The Guild elaborated on this by reporting:
“Gannett Chairman and CEO Mike Reed has increasingly come under fire for decimating local news coverage around the country and shrinking pay and benefits for journalists, forcing many to seek employment elsewhere. The nation's largest newspaper chain, Gannett owns more than 200 daily newspapers across the country, down from the 261 it owned at the time of its merger with GateHouse in 2019. In a sample of ten Gannett publications (eight of which will be involved in next week’s work stoppage), the NewsGuild found that local news stories had declined by 59 - 95% over the past decade. During Reed’s tenure, the company’s finances have been grossly mismanaged in the service of massive self-incurred debt and Gannett has cut nearly 20% of its journalism jobs in the last year, instituted unpaid furloughs and a hiring slowdown, and suspended company contributions to employee 401(k) plans.”
It was at this meeting that Schleuss said the union proposed lowering Gannett's median CEO-to-employee ratio from 66:1 to 20:1. But Schleuss said the meeting lasted just eight minutes and Reed didn't address any questions.

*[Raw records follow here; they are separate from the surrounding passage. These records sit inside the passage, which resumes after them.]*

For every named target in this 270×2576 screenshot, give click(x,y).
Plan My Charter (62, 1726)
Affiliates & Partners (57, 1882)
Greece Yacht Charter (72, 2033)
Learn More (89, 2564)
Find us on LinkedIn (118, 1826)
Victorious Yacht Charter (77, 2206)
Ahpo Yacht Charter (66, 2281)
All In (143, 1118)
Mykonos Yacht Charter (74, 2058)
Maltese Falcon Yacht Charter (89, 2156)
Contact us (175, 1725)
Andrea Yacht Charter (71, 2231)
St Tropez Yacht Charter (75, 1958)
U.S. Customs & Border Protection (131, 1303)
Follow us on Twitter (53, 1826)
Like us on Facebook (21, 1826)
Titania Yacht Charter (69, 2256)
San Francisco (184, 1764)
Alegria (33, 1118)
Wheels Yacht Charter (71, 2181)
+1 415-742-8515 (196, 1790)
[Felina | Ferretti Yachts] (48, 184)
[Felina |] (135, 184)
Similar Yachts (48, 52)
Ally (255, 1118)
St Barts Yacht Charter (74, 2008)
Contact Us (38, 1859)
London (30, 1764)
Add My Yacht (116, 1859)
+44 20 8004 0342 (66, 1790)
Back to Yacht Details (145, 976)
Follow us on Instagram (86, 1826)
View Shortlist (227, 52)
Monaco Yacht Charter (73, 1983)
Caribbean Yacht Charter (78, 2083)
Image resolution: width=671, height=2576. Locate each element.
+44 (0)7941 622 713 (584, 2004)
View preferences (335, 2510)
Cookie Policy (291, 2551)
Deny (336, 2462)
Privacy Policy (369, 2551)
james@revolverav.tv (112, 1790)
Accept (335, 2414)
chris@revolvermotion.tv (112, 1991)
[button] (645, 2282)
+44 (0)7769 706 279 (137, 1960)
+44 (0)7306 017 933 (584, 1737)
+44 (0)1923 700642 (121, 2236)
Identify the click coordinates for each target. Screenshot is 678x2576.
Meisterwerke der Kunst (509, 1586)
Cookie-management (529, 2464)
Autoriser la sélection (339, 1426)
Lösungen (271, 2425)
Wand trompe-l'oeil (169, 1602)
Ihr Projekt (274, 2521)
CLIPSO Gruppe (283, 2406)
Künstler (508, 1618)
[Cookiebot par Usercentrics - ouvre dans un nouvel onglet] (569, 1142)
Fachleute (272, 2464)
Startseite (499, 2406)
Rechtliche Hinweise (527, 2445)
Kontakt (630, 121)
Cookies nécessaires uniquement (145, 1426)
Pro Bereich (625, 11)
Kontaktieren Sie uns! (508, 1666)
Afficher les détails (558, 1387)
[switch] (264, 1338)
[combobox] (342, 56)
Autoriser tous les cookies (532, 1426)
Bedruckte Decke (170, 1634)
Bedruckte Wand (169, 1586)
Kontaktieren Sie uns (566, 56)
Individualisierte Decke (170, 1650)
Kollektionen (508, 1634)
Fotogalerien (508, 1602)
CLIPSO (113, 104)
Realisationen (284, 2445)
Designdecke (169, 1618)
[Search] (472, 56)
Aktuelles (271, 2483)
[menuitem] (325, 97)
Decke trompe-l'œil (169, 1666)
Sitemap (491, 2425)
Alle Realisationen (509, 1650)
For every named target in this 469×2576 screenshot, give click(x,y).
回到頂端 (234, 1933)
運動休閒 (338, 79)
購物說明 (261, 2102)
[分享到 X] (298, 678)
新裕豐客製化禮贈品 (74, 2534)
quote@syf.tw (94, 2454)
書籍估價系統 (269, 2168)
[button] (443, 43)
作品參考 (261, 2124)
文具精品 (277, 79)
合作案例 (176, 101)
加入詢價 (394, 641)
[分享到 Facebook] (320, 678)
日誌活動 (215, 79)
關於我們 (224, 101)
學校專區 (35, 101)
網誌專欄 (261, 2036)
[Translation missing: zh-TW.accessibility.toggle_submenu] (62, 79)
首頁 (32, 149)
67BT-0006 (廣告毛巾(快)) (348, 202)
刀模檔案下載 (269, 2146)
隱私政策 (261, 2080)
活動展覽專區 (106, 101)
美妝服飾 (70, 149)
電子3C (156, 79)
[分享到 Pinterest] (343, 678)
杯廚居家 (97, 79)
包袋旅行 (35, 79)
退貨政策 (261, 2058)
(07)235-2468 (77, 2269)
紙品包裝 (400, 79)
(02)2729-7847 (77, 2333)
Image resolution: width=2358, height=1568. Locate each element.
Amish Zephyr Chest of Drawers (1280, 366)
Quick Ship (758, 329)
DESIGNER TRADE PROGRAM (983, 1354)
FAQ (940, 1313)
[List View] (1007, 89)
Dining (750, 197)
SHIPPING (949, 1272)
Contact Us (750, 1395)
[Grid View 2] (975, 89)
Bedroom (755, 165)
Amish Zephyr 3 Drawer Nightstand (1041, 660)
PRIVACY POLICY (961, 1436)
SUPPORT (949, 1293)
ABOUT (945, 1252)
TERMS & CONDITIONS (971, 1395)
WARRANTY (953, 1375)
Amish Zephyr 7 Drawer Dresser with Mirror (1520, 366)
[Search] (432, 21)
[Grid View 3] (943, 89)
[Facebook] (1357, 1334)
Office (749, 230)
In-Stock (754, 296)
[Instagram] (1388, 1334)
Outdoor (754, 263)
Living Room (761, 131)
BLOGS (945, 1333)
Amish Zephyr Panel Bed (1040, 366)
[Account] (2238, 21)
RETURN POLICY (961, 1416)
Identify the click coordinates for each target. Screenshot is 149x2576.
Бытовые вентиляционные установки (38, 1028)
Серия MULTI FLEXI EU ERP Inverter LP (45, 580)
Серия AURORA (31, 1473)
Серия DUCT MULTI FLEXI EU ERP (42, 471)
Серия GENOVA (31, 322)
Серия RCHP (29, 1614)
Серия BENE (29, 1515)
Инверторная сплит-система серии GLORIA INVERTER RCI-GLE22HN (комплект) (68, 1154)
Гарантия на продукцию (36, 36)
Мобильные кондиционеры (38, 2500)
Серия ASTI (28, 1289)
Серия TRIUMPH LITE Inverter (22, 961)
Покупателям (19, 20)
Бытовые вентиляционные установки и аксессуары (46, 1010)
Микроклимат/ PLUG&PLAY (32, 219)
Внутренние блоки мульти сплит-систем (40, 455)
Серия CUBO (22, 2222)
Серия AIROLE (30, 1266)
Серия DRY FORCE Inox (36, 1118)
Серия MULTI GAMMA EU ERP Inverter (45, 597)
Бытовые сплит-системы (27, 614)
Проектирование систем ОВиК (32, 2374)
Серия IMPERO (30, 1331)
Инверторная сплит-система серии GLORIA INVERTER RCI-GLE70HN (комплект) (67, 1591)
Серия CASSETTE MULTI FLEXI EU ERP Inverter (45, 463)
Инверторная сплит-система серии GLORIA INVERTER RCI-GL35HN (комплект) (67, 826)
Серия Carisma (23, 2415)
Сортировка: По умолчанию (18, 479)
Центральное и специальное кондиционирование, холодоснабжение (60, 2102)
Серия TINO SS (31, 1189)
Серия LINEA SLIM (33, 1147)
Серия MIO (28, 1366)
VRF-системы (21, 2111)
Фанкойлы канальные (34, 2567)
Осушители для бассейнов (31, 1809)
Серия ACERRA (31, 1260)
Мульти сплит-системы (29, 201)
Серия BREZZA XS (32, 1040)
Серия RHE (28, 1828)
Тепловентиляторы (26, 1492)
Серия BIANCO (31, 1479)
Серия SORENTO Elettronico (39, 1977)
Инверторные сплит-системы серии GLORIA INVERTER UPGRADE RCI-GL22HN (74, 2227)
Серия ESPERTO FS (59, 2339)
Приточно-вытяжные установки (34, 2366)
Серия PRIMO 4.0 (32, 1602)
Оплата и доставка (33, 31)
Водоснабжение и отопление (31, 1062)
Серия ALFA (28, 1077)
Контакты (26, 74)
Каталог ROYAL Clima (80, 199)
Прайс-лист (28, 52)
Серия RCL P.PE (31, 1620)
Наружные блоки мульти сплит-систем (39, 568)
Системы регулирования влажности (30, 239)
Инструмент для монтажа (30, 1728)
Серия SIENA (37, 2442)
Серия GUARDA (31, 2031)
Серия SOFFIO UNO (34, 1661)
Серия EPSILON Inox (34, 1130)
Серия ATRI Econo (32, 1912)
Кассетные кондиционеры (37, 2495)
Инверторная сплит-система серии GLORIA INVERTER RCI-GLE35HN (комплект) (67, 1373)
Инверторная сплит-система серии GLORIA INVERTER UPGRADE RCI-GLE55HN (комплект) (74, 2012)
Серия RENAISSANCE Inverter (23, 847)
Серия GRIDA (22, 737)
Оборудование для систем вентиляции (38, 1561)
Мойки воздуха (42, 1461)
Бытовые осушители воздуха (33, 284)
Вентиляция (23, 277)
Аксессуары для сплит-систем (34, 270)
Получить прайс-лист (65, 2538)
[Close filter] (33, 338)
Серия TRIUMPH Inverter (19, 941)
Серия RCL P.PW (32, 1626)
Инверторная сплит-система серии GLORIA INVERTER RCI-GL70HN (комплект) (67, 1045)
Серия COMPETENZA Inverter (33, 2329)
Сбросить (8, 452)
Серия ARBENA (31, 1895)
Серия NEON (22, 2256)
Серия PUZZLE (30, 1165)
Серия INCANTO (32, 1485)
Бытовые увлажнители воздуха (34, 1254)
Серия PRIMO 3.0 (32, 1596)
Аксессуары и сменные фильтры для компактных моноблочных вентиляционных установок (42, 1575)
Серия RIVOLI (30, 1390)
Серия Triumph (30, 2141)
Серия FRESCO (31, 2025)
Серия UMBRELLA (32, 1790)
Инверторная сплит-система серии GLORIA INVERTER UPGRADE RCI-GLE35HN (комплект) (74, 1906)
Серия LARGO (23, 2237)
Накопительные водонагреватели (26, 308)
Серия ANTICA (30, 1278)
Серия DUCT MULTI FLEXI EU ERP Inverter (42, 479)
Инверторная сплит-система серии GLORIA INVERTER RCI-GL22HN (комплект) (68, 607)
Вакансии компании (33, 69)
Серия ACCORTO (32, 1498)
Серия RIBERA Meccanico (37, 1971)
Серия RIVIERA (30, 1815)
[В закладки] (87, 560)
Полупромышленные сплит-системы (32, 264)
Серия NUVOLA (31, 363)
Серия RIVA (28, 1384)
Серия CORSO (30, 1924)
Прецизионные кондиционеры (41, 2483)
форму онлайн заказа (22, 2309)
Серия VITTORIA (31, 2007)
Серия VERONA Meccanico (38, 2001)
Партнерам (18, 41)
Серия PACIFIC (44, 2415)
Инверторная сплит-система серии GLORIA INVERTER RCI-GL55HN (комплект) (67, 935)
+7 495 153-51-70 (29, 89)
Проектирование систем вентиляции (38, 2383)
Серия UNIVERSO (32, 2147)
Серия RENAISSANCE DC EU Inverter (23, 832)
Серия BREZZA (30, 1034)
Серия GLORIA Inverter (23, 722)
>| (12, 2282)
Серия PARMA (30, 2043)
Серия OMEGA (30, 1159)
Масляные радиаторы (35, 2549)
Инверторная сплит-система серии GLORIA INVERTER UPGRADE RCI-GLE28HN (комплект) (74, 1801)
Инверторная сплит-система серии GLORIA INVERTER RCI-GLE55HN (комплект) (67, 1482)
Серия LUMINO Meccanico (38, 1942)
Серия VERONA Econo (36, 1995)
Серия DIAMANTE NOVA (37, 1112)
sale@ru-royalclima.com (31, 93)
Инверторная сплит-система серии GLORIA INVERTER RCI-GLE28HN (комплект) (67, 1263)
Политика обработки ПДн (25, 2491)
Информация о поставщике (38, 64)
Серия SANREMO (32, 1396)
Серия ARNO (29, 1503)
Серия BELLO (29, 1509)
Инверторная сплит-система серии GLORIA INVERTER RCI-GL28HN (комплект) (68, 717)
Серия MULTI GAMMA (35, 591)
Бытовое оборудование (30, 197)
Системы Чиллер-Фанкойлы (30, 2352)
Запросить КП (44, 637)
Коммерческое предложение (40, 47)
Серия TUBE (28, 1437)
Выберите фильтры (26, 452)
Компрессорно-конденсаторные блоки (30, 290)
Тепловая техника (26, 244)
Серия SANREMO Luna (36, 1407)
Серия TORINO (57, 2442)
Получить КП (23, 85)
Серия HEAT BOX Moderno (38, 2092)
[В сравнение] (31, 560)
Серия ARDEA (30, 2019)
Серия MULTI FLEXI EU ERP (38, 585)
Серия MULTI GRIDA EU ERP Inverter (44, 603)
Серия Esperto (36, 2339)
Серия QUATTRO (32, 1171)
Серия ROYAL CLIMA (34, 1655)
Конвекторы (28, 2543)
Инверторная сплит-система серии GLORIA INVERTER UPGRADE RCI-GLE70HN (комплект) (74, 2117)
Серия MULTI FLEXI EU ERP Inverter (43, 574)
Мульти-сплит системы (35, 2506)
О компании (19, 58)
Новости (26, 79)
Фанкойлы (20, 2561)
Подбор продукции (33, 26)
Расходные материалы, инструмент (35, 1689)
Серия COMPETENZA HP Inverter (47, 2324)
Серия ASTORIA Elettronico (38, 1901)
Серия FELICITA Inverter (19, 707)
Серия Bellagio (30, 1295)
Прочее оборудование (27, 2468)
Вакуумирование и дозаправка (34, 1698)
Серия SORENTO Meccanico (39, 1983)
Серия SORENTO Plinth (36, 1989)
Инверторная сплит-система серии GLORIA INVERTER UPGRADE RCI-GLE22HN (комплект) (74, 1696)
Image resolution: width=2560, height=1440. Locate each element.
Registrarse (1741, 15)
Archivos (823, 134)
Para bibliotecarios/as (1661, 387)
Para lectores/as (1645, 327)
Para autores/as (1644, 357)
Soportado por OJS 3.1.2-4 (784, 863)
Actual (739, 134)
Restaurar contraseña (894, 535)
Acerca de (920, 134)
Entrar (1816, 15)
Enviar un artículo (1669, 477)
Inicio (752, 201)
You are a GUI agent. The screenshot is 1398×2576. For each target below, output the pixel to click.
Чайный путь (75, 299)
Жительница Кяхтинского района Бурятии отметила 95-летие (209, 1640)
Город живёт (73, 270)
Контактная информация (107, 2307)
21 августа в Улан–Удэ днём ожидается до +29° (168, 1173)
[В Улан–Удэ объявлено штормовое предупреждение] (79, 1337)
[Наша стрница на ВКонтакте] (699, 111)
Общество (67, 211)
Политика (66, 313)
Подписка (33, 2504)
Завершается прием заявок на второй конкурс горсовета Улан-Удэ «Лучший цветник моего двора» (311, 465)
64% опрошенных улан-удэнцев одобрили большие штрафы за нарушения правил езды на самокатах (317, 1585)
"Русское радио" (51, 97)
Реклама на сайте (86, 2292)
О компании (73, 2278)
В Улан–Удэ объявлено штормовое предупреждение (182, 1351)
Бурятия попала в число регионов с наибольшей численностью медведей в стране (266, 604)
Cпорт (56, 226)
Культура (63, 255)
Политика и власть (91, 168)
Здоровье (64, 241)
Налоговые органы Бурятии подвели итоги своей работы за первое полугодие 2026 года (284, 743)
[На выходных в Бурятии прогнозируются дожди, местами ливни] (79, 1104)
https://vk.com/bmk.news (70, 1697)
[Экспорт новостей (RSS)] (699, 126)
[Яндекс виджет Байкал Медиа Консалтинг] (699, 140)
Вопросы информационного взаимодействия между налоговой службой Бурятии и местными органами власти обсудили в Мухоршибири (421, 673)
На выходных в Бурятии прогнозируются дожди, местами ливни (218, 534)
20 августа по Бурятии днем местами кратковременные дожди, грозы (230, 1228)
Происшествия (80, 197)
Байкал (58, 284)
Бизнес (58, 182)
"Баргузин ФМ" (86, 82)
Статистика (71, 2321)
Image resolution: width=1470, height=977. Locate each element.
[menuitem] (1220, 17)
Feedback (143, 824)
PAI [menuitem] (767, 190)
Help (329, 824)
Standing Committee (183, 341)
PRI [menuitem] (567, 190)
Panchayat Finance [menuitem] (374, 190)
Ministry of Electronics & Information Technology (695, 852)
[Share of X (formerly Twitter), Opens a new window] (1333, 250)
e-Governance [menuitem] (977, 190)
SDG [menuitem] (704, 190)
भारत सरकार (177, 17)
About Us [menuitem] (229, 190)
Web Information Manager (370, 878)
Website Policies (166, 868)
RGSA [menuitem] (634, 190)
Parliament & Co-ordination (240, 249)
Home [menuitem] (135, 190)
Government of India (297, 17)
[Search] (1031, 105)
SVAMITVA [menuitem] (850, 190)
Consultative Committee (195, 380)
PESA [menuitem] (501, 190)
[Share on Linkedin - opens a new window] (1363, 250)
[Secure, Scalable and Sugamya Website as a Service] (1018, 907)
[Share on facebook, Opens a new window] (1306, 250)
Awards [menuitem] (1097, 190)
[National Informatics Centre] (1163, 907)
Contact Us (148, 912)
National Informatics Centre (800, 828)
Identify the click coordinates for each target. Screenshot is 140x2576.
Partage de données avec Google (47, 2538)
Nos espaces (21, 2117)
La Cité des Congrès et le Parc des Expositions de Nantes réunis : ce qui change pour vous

Mr. Schless said, in a series of tweets, that it was a complete joke.
Unfortunately, Mr. Schleuss did not respond to WrongSpeak’s requests for an interview. It was our most earnest hope to give an accounting of where the strike stood as Mr. Schleuss saw it, but that is sadly not possible. But, it should be noted that The Newspaper Guild of Pittsburgh tweeted, which was summarily re-tweeted by now former union President Schleuss, that the union was “...thrilled to report that @CWAUnion can now send $300K to workers striking 6+ months — like us & our @PittsburghPG siblings @CWADistrict213. Striking is brave and difficult, and financial support is crucial to staying out and winning now and in the future.”
The future does, in many ways, look bleak for the legacy media players. ABC News reported, “According to NewsGuild, Gannett's workforce has shrunk 47% in the last three years due to layoffs and attrition. At some newspapers, the union said the headcount has fallen by as much as 90%.” ABC News added, “The Arizona Republic, for example, has gone from 140 newsroom employees in 2018 to 89 this year, the NewsGuild said. The Austin American-Statesman's newsroom shrunk during that period from 110 employees in 2018 to 41 this year.”
The strike does seem to be ongoing with some victories along the path already, the aforementioned Pittsburgh incident perhaps among the more salient. One update of note is that just this past Tuesday, it was tweeted out that Claude Cummings Jr just won the election, and became the first black President of the CWA. So, one will wonder what implications this will have for the strike.
They could be far-reaching, indeed, and it could well be that this story has a happy ending with all parties appeased and the Gannett soldering on. However, as a pessimist might comment, it could also be not quite the beginning, but certainly part of the end of mainstream legacy media.